Echo every line from the one containing "Given: Click the" down to the end of the records, both ends included. Leave the pictures out of your answer.

[Collected data]
####

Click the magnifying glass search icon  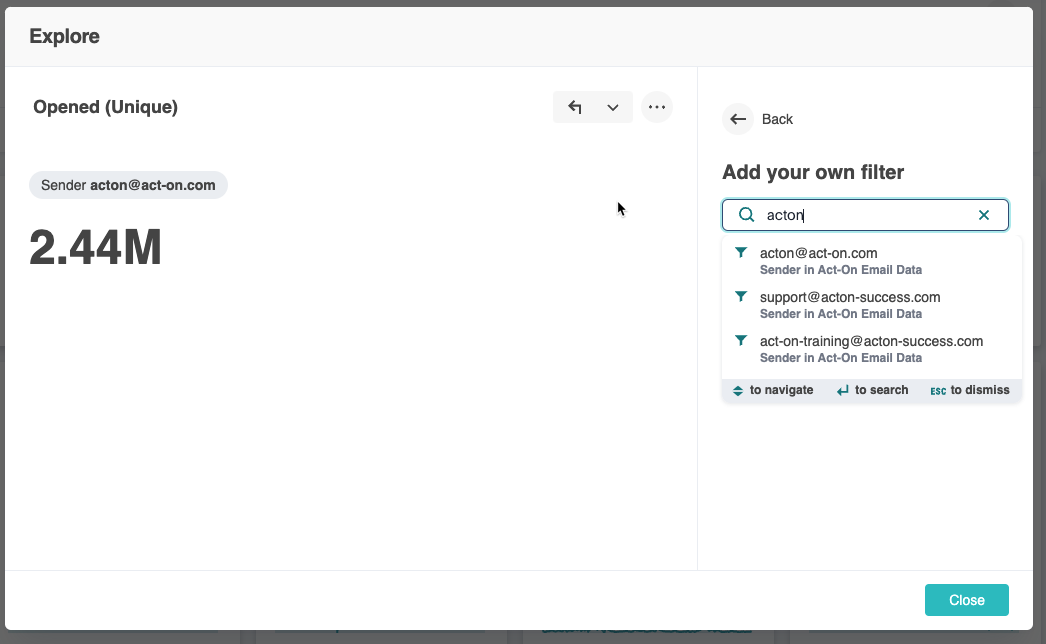746,214
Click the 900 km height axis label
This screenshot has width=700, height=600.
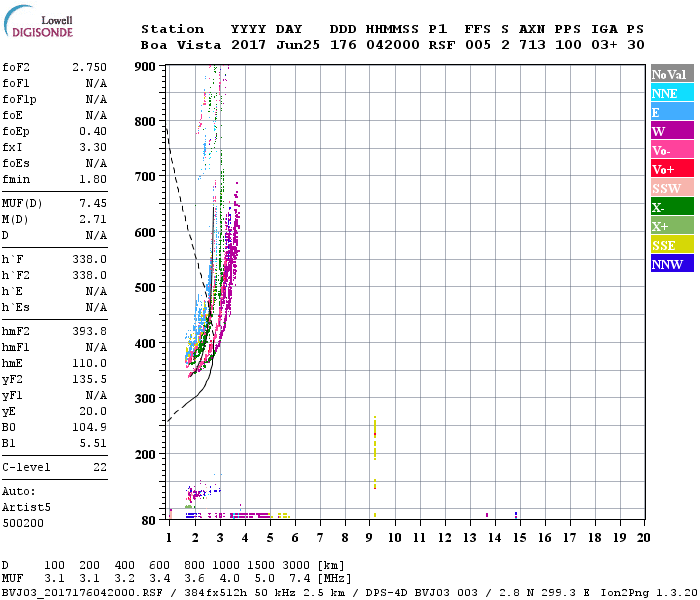pyautogui.click(x=144, y=66)
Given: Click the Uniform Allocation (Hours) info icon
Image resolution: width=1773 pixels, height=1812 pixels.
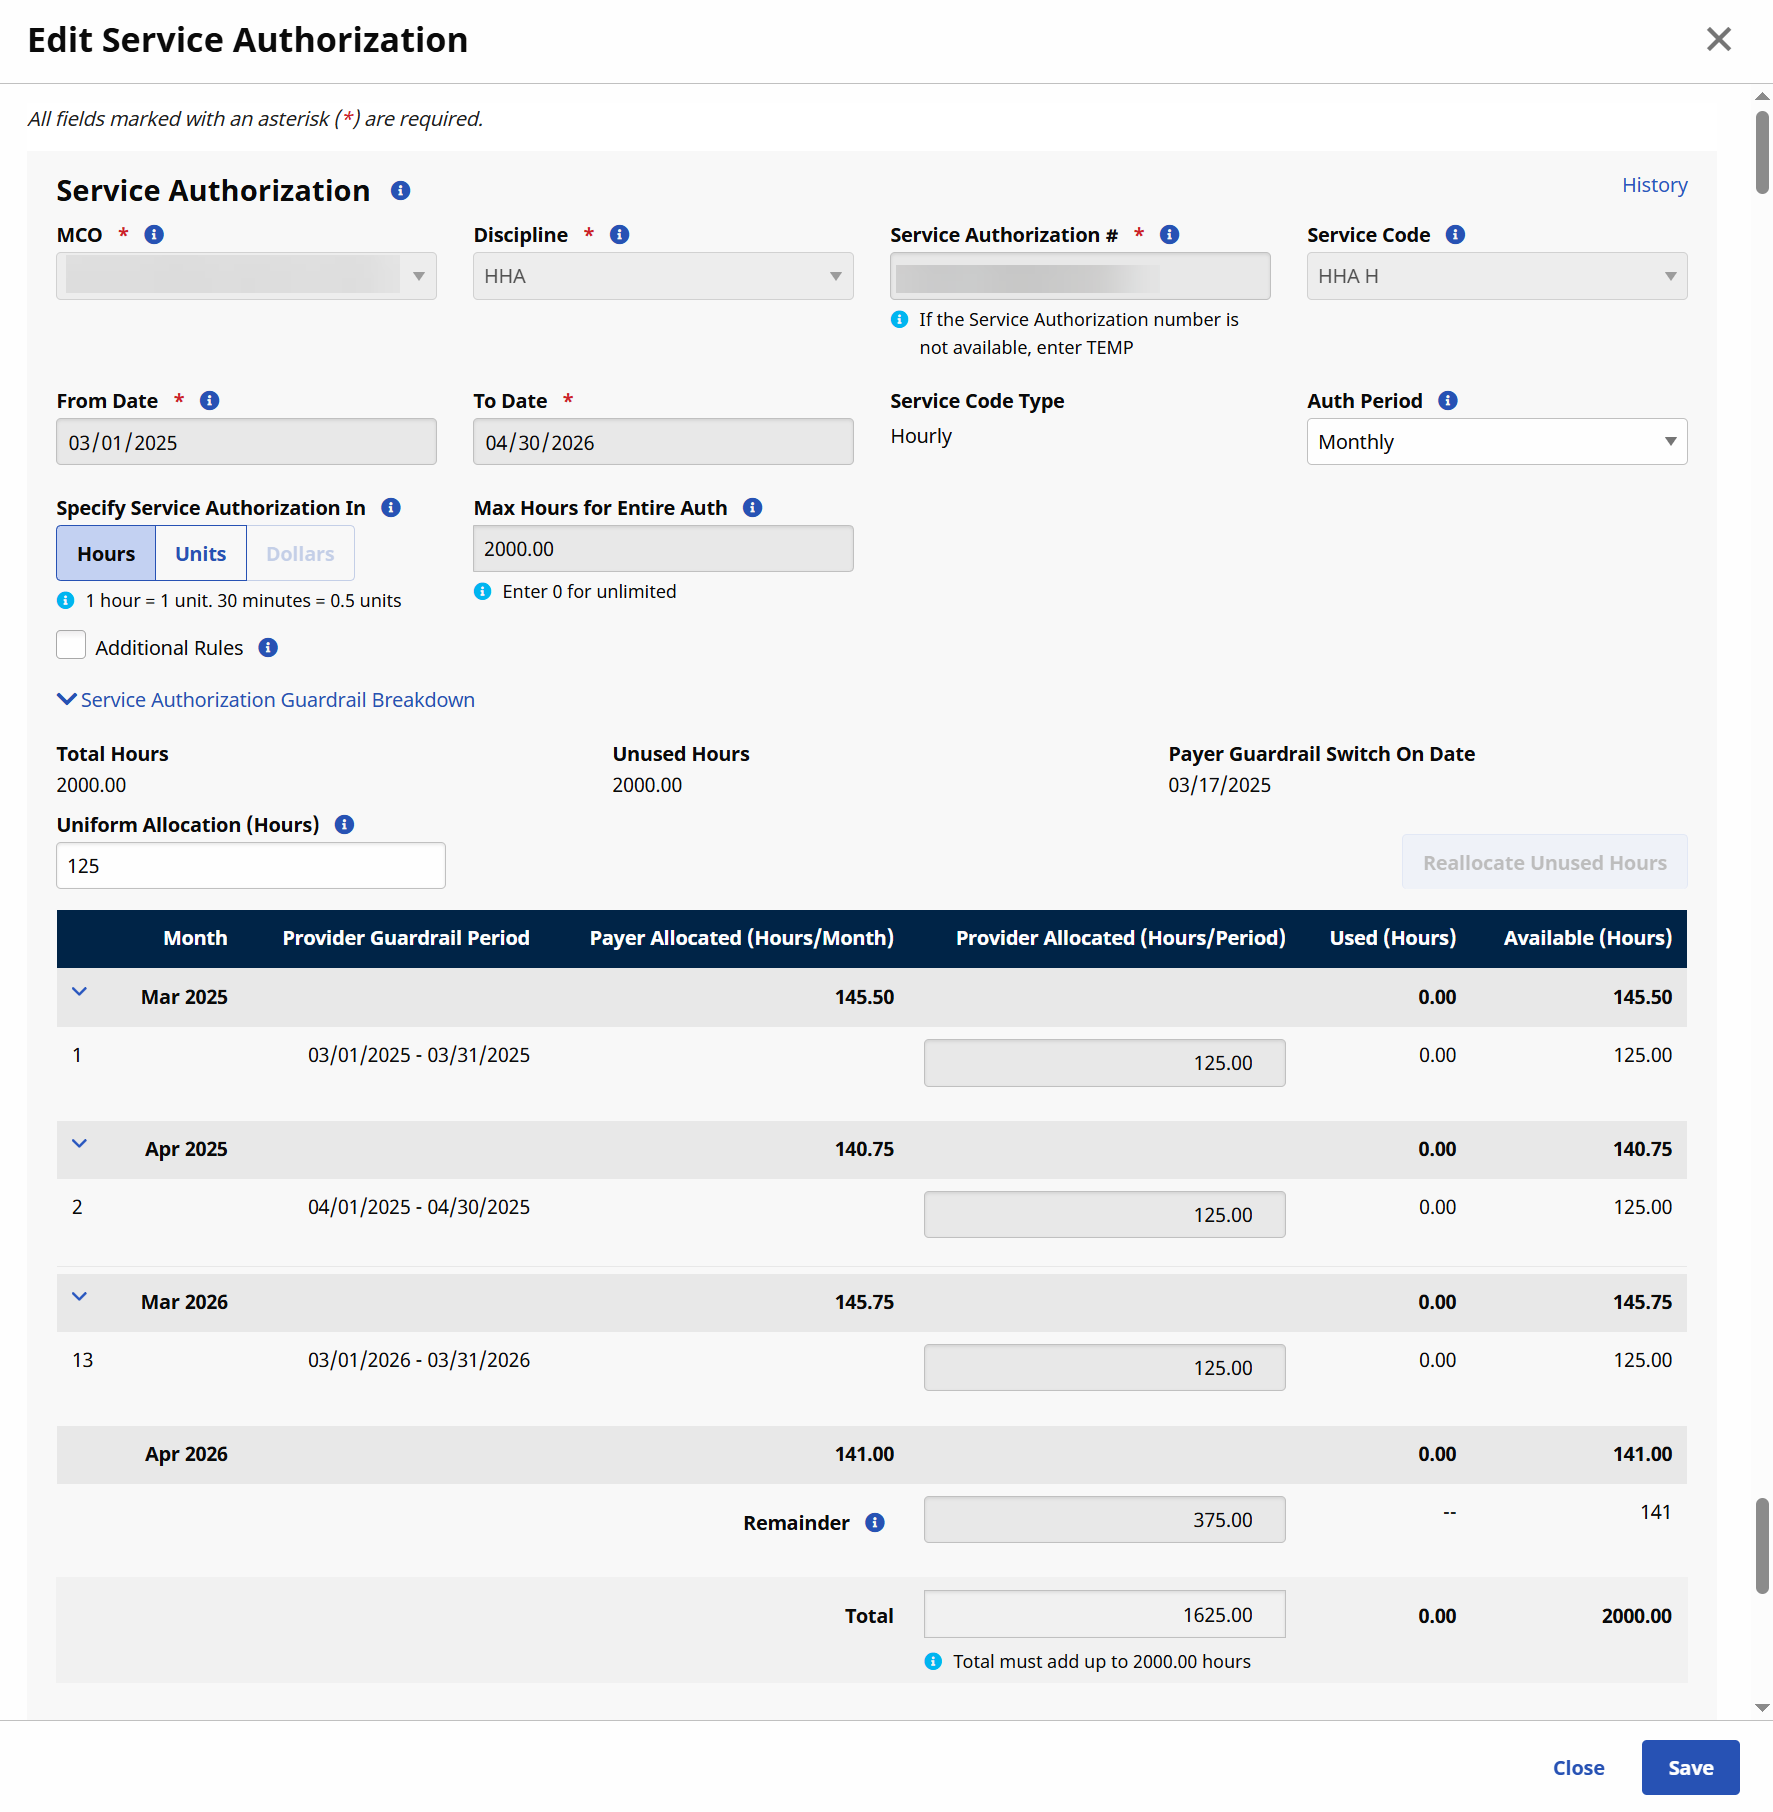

####

Solution to this exercise:
Given: Click the Uniform Allocation (Hours) info icon
Image resolution: width=1773 pixels, height=1812 pixels.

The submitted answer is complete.